Chairman of the Joint Chiefs of Staff Gen. Mark Milley met his Russian counterpart for about six hours Wednesday in a “productive” meeting in Helsinki at a time of heightened tensions between the US and Russia.
“When military leaders of great powers communicate, the world is a safer place,” Milley said after his meeting with Valery Gerasimov, the Chief of General Staff of the Russian Armed Forces.
The meeting covered a “variety of topics on issues worldwide,” said Col. Dave Butler, Milley’s spokesman. The discussion was “military focused” and “serious,” he added.
“Both generals display mutual respect for each other, though both have taken the opportunity to quip or joke on occasion.”
The meeting took place at the Finnish government’s Koningstedt residence in Vantaa, 25 miles north of the Finnish capital, amid a prolonged period of elevated tensions between Washington and Moscow.
Despite the ongoing and occasionally contentious disagreements between the US and Russia on Ukraine, cyberattacks, and the Arctic, the purpose of the meeting was to improve dialogue and deconfliction between the two militaries.

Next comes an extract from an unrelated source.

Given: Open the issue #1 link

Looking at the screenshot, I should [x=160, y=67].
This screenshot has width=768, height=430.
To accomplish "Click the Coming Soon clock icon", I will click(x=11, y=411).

In recent months, the Biden administration has pressured Russian President Vladimir Putin to crack down on a surge in cyberattacks and ransomware attacks emanating from Russian soil, especially after the Colonial Pipeline cyberattack that shut down America’s largest fuel pipeline. But the efforts, including when President Joe Biden met Putin in June, have yielded little results, with no indication that Putin has reined in cyberattacks coming from Russia.
The US has also warned that Russia is trying to interfere in the 2022 midterm elections. In August, CNN reported that the Biden administration is receiving regular intelligence reports of evolving and ongoing efforts to interfere in US elections, despite Biden raising the issue with Putin in person.
“It’s a pure violation of our sovereignty,” Biden said at the time.
In April, the White House unveiled a sweeping set of new sanctions against Russia for election interference in 2020, cyberattacks, and its ongoing occupation of Crimea. Those measures added to an already broad array of sanctions against Russia following its 2014 invasion of the Ukrainian territory. At the time, Russia was conducting a military exercise near Ukraine that saw the largest build up of forces on the country’s borders since the occupation of Crimea.
In a call between Biden and Putin one month after their June meeting, the American president said they had established a more direct means of communication, and that he expected Putin to act when cyberattacks emanate from Russia. Asked if there would be additional consequences for Russia, Biden said, “Yes.”